I can feel it in the air. Sense it in his presence on the other side of the camper. I don’t say anything because I have no idea what to say, but I want to comfort him somehow.
I’ve never been good at that. I’ve never been a soft, reassuring person. I’ve never been good with emotion the way a lot of women I knew always were.
I’ve always wanted to hide from it. Pretend it wasn’t happening.
But this is happening. It’s happening to Micah. He’s lying on his side with his back toward me, but his posture is oddly defensive. Like he’s trying to curl in on himself to protect what’s wounded inside him.
After a long time—I have no idea how long—I hear something from his side. A shaky, breathless sound.
I make a choked exclamation and get up. I can’t stand this. I simply can’t stand it.
I can’t leave him over there hurting all by himself.
Without a word, I climb into bed with him and curl around his tense form, trying to spoon him.
“No, no, baby,” he says rough and stretched. “You’ll hurt yourself.”
“No, I won’t. I’m fine.” I’m lying on my right side so I wrap my left around him. “I’m fine. And I can’t stand it anymore.”
He doesn’t ask what I mean. He knows. It must move him because he suddenly starts to shake in the dark.
I tighten my embrace and he cries silently. I’m close to tears myself, but it’s not for me. It’s for him. An empathy I didn’t believe myself capable of anymore.
He reaches up to take my hand, and he grips it tightly as he shakes and jerks. It isn’t pretty. It isn’t easy. It’s not a natural outpouring of pent-up emotion. It’s rough. Unwilling. As if the sobs are forced out of him against his will.
“I lost her, Kat,” he finally rasps. “How did I let it happen?”
“You didn’t.” I try to hug him from behind. His body is a lot bigger than mine, and it’s warm and real and human. Just on the edge of broken. “It wasn’t your fault.”
“It feels like it was.
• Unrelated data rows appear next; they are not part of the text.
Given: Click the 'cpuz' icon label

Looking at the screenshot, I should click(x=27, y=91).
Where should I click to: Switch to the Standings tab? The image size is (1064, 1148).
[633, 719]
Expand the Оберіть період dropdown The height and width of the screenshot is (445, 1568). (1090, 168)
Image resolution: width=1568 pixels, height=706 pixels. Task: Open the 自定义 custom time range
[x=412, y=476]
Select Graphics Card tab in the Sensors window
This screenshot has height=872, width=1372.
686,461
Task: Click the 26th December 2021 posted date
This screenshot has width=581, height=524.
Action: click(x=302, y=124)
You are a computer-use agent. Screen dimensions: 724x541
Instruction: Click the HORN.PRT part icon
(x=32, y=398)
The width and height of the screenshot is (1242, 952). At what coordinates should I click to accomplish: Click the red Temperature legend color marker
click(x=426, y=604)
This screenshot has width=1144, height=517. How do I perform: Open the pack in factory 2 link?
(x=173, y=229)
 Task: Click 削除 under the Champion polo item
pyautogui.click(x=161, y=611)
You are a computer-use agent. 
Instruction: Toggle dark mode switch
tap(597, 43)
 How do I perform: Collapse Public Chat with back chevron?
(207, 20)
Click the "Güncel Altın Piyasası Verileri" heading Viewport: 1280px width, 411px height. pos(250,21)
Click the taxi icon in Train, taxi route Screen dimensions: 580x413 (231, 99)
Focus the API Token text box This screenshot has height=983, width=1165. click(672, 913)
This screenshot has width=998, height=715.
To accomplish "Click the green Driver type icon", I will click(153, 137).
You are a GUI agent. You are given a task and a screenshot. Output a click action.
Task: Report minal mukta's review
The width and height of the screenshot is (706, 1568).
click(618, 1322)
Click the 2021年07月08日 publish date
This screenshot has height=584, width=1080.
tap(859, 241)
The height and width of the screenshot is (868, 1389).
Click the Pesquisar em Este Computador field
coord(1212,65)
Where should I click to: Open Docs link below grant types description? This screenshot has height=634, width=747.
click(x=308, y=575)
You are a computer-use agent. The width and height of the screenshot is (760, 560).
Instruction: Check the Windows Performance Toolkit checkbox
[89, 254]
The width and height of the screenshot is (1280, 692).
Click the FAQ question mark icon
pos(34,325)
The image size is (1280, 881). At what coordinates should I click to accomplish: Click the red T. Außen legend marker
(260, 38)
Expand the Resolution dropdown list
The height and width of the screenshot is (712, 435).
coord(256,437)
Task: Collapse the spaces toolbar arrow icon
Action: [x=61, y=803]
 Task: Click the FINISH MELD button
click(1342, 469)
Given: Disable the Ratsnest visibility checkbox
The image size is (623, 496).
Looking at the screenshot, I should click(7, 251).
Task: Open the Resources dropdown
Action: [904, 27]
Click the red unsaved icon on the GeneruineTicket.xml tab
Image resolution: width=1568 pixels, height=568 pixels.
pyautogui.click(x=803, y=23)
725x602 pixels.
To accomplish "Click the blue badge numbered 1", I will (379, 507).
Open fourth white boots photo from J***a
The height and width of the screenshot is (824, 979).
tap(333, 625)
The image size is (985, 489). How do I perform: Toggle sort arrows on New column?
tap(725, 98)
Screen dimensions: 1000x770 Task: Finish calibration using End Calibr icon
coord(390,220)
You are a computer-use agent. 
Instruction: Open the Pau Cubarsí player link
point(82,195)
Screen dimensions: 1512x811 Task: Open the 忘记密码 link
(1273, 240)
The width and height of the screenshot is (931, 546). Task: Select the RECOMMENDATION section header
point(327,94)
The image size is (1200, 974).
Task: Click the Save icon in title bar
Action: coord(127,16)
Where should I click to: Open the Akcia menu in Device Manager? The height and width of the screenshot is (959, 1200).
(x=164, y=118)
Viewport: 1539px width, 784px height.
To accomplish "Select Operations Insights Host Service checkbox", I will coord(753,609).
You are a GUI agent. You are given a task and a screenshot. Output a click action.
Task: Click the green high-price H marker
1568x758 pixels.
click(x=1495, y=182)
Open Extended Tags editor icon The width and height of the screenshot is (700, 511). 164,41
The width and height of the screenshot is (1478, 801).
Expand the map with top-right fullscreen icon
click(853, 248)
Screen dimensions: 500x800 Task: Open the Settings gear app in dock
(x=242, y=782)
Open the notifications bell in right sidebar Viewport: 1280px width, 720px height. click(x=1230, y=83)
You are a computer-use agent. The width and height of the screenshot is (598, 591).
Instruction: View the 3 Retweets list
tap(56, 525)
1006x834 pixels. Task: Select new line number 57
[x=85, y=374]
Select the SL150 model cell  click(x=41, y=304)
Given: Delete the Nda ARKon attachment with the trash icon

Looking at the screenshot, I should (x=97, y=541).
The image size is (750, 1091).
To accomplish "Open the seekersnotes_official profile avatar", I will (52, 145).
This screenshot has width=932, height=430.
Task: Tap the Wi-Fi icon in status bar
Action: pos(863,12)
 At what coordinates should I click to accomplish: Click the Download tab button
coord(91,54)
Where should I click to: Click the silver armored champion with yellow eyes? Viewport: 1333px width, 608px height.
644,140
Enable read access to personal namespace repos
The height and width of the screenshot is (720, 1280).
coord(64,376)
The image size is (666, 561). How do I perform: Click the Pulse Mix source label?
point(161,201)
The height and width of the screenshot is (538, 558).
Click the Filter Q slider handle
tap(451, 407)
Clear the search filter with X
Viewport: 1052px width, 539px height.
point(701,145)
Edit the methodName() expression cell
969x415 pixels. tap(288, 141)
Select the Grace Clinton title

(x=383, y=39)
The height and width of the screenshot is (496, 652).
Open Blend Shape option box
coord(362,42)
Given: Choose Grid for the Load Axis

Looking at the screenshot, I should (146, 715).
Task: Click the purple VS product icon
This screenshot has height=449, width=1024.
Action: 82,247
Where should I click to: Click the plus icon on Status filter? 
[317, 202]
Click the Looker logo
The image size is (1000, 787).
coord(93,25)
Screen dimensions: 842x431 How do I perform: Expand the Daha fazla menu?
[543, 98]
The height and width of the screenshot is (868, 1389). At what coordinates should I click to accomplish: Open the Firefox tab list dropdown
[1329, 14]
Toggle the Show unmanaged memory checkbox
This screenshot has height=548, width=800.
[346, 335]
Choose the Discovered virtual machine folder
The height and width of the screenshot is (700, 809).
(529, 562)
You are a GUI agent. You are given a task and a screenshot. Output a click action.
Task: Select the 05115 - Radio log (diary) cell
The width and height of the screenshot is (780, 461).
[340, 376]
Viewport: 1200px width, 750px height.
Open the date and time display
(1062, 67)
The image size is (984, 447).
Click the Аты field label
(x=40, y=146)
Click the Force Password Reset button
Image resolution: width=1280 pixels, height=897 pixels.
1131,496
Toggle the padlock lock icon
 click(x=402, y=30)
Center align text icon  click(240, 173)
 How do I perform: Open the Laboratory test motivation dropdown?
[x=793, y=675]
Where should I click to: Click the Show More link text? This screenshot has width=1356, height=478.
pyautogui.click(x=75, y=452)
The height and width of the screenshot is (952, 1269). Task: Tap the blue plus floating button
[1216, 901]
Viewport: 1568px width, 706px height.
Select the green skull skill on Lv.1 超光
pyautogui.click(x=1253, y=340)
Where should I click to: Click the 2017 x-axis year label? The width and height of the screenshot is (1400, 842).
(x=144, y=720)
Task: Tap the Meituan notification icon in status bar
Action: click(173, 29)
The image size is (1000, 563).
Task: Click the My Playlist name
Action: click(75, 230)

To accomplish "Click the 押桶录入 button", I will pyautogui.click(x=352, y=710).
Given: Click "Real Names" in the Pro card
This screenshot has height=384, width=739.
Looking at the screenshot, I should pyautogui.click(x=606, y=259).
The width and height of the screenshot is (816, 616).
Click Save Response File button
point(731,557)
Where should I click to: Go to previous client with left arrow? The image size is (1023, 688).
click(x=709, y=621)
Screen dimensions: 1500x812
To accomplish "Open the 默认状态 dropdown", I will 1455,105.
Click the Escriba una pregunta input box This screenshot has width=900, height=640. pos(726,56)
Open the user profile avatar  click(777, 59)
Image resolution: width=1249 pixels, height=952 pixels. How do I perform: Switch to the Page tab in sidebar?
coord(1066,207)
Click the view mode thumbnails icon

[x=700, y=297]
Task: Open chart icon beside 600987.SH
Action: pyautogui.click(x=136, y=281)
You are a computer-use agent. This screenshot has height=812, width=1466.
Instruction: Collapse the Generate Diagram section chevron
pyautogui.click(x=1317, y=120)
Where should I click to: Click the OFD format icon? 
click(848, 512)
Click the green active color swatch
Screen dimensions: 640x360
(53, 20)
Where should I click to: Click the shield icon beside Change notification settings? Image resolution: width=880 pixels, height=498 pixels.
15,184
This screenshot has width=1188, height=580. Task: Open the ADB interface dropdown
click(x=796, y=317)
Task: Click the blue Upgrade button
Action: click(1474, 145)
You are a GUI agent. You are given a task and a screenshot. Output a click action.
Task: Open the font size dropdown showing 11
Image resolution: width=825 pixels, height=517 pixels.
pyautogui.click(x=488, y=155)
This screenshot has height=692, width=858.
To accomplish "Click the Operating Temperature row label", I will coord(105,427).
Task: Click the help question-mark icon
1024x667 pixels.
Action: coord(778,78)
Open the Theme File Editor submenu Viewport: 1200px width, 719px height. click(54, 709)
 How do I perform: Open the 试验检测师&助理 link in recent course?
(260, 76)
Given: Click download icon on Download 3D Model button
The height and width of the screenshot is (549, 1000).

I’m her big brother. She’s my responsibility.”
I wonder if he’s ever let himself cry about Burgundy before. It feels like this is the very first time.
“Sometimes we lose people, and it’s no one’s fault. Sometimes the world just does it to us. It’s not your fault. You can’t take that on. Losing her is hard enough. You can’t blame yourself for it.”
“There’s no one else to blame.”
“I know.” I kiss his shoulder. Then the back of his neck. Then I lift myself up enough to kiss his hair, his cheek, his jaw. “But that doesn’t mean you have to blame yourself. It happened. It’s horrible. Unfair and wrong in every way. But it just happened.”
He doesn’t reply, but he shakes and gasps for a long time until his body finally softens.
I don’t say anything else. Neither does he.
But we eventually fall asleep together.